Nothing in the records may be left out; restate them word for word.
:: Data shown
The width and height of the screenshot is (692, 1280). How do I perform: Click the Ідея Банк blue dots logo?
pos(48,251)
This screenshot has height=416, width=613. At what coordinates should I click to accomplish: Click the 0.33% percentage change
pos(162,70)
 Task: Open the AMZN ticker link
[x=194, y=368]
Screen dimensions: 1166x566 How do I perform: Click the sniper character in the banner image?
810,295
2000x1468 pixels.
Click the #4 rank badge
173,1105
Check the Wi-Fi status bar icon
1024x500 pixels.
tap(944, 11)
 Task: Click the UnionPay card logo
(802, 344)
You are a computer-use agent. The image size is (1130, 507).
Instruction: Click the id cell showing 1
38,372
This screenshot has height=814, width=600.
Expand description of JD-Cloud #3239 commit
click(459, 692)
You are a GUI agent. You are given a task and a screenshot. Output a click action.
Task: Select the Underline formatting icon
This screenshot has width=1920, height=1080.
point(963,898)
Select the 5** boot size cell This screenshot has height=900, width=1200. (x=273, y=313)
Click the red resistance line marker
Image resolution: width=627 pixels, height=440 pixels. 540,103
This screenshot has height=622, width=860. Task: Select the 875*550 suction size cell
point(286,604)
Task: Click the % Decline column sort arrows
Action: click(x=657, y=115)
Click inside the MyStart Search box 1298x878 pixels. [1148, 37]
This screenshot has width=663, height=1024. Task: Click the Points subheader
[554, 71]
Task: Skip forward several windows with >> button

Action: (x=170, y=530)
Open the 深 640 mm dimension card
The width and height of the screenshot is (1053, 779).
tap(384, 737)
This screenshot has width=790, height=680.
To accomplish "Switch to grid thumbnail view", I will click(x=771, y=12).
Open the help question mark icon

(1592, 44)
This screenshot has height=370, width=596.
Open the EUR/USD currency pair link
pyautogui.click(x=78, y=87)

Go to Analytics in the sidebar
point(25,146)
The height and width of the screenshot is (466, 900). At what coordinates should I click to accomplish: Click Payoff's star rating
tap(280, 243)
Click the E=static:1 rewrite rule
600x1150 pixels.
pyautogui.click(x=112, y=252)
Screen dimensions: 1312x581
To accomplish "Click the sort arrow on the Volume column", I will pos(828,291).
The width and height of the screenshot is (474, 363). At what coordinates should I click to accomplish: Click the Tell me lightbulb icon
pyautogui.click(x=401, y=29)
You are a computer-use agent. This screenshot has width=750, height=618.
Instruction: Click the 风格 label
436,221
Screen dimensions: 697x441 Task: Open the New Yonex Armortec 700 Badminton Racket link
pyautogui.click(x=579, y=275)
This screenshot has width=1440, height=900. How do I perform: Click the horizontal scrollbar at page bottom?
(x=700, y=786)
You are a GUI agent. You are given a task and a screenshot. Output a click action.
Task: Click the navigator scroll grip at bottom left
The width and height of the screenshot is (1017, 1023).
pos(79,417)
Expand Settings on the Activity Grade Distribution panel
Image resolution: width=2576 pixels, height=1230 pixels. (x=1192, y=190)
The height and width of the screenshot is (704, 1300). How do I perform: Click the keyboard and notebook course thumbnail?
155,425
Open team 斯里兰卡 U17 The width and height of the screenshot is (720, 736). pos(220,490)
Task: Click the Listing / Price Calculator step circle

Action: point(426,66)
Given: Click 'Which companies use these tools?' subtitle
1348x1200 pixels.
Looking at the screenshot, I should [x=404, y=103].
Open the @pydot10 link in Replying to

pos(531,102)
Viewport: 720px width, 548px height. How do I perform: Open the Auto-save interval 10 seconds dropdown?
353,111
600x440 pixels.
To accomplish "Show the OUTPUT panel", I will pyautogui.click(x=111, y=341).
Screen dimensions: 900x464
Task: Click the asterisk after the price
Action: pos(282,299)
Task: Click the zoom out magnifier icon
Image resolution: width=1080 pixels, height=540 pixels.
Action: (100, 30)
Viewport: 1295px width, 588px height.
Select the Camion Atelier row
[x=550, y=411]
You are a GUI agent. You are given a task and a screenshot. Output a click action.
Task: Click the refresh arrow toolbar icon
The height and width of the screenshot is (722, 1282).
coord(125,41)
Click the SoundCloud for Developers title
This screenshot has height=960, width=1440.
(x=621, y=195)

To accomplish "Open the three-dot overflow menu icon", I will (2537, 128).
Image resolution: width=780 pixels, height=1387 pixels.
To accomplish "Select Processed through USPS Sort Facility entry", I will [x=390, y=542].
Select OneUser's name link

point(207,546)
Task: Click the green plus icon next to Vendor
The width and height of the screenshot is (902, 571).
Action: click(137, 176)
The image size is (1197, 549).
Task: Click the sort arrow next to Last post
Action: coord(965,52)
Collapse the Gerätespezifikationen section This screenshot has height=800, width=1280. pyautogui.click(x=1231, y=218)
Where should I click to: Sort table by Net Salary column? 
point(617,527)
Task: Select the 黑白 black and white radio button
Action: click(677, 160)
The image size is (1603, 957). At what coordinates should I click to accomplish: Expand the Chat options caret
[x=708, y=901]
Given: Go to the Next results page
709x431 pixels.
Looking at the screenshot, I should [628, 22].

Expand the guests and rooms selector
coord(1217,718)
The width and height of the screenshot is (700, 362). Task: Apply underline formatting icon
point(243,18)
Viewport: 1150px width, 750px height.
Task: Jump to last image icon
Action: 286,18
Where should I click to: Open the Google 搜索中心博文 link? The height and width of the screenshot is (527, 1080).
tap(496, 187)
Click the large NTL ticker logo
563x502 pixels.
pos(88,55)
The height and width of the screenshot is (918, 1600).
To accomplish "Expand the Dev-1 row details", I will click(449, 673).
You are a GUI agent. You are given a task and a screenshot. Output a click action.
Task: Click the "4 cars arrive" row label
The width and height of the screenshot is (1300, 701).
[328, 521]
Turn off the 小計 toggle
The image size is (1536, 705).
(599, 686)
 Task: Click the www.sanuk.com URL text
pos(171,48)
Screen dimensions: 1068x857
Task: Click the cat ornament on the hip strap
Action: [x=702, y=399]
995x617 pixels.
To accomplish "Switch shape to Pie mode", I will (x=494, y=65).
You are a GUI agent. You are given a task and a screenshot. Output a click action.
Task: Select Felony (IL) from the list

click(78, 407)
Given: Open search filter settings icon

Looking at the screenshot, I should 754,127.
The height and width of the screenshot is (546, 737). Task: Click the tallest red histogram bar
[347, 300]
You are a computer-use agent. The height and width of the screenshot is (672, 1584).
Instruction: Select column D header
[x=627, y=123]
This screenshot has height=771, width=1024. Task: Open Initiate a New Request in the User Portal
::::
» Exercise solution
The width and height of the screenshot is (692, 1280). How do I perform: Click the Ідея Банк blue dots logo?
pos(48,251)
This screenshot has height=416, width=613. At what coordinates should I click to accomplish: Click the 0.33% percentage change
pos(162,70)
 Task: Open the AMZN ticker link
[x=194, y=368]
Screen dimensions: 1166x566 How do I perform: Click the sniper character in the banner image?
810,295
2000x1468 pixels.
Click the #4 rank badge
173,1105
Check the Wi-Fi status bar icon
1024x500 pixels.
tap(944, 11)
 Task: Click the UnionPay card logo
(802, 344)
You are a computer-use agent. The image size is (1130, 507).
Instruction: Click the id cell showing 1
38,372
This screenshot has height=814, width=600.
Expand description of JD-Cloud #3239 commit
click(459, 692)
You are a GUI agent. You are given a task and a screenshot. Output a click action.
Task: Select the Underline formatting icon
This screenshot has width=1920, height=1080.
point(963,898)
Select the 5** boot size cell This screenshot has height=900, width=1200. (x=273, y=313)
Click the red resistance line marker
Image resolution: width=627 pixels, height=440 pixels. 540,103
This screenshot has height=622, width=860. Task: Select the 875*550 suction size cell
point(286,604)
Task: Click the % Decline column sort arrows
Action: click(x=657, y=115)
Click inside the MyStart Search box 1298x878 pixels. [1148, 37]
This screenshot has width=663, height=1024. Task: Click the Points subheader
[554, 71]
Task: Skip forward several windows with >> button

Action: (x=170, y=530)
Open the 深 640 mm dimension card
The width and height of the screenshot is (1053, 779).
tap(384, 737)
This screenshot has width=790, height=680.
To accomplish "Switch to grid thumbnail view", I will click(x=771, y=12).
Open the help question mark icon

(1592, 44)
This screenshot has height=370, width=596.
Open the EUR/USD currency pair link
pyautogui.click(x=78, y=87)

Go to Analytics in the sidebar
point(25,146)
The height and width of the screenshot is (466, 900). At what coordinates should I click to accomplish: Click Payoff's star rating
tap(280, 243)
Click the E=static:1 rewrite rule
600x1150 pixels.
pyautogui.click(x=112, y=252)
Screen dimensions: 1312x581
To accomplish "Click the sort arrow on the Volume column", I will pos(828,291).
The width and height of the screenshot is (474, 363). At what coordinates should I click to accomplish: Click the Tell me lightbulb icon
pyautogui.click(x=401, y=29)
You are a computer-use agent. This screenshot has width=750, height=618.
Instruction: Click the 风格 label
436,221
Screen dimensions: 697x441 Task: Open the New Yonex Armortec 700 Badminton Racket link
pyautogui.click(x=579, y=275)
This screenshot has width=1440, height=900. How do I perform: Click the horizontal scrollbar at page bottom?
(x=700, y=786)
You are a GUI agent. You are given a task and a screenshot. Output a click action.
Task: Click the navigator scroll grip at bottom left
The width and height of the screenshot is (1017, 1023).
pos(79,417)
Expand Settings on the Activity Grade Distribution panel
Image resolution: width=2576 pixels, height=1230 pixels. (x=1192, y=190)
The height and width of the screenshot is (704, 1300). How do I perform: Click the keyboard and notebook course thumbnail?
155,425
Open team 斯里兰卡 U17 The width and height of the screenshot is (720, 736). pos(220,490)
Task: Click the Listing / Price Calculator step circle

Action: point(426,66)
Given: Click 'Which companies use these tools?' subtitle
1348x1200 pixels.
Looking at the screenshot, I should [x=404, y=103].
Open the @pydot10 link in Replying to

pos(531,102)
Viewport: 720px width, 548px height. How do I perform: Open the Auto-save interval 10 seconds dropdown?
353,111
600x440 pixels.
To accomplish "Show the OUTPUT panel", I will pyautogui.click(x=111, y=341).
Screen dimensions: 900x464
Task: Click the asterisk after the price
Action: pos(282,299)
Task: Click the zoom out magnifier icon
Image resolution: width=1080 pixels, height=540 pixels.
Action: (100, 30)
Viewport: 1295px width, 588px height.
Select the Camion Atelier row
[x=550, y=411]
You are a GUI agent. You are given a task and a screenshot. Output a click action.
Task: Click the refresh arrow toolbar icon
The height and width of the screenshot is (722, 1282).
coord(125,41)
Click the SoundCloud for Developers title
This screenshot has height=960, width=1440.
(x=621, y=195)

To accomplish "Open the three-dot overflow menu icon", I will (2537, 128).
Image resolution: width=780 pixels, height=1387 pixels.
To accomplish "Select Processed through USPS Sort Facility entry", I will [x=390, y=542].
Select OneUser's name link

point(207,546)
Task: Click the green plus icon next to Vendor
The width and height of the screenshot is (902, 571).
Action: click(137, 176)
The image size is (1197, 549).
Task: Click the sort arrow next to Last post
Action: coord(965,52)
Collapse the Gerätespezifikationen section This screenshot has height=800, width=1280. pyautogui.click(x=1231, y=218)
Where should I click to: Sort table by Net Salary column? 
point(617,527)
Task: Select the 黑白 black and white radio button
Action: click(677, 160)
The image size is (1603, 957). At what coordinates should I click to accomplish: Expand the Chat options caret
[x=708, y=901]
Given: Go to the Next results page
709x431 pixels.
Looking at the screenshot, I should [628, 22].

Expand the guests and rooms selector
coord(1217,718)
The width and height of the screenshot is (700, 362). Task: Apply underline formatting icon
point(243,18)
Viewport: 1150px width, 750px height.
Task: Jump to last image icon
Action: 286,18
Where should I click to: Open the Google 搜索中心博文 link? The height and width of the screenshot is (527, 1080).
tap(496, 187)
Click the large NTL ticker logo
563x502 pixels.
pos(88,55)
The height and width of the screenshot is (918, 1600).
To accomplish "Expand the Dev-1 row details", I will click(449, 673).
You are a GUI agent. You are given a task and a screenshot. Output a click action.
Task: Click the "4 cars arrive" row label
The width and height of the screenshot is (1300, 701).
[328, 521]
Turn off the 小計 toggle
The image size is (1536, 705).
(599, 686)
 Task: Click the www.sanuk.com URL text
pos(171,48)
Screen dimensions: 1068x857
Task: Click the cat ornament on the hip strap
Action: [x=702, y=399]
995x617 pixels.
To accomplish "Switch shape to Pie mode", I will (x=494, y=65).
You are a GUI agent. You are given a task and a screenshot. Output a click action.
Task: Select Felony (IL) from the list

click(78, 407)
Given: Open search filter settings icon

Looking at the screenshot, I should 754,127.
The height and width of the screenshot is (546, 737). Task: Click the tallest red histogram bar
[347, 300]
You are a computer-use agent. The height and width of the screenshot is (672, 1584).
Instruction: Select column D header
[x=627, y=123]
This screenshot has height=771, width=1024. Task: Open Initiate a New Request in the User Portal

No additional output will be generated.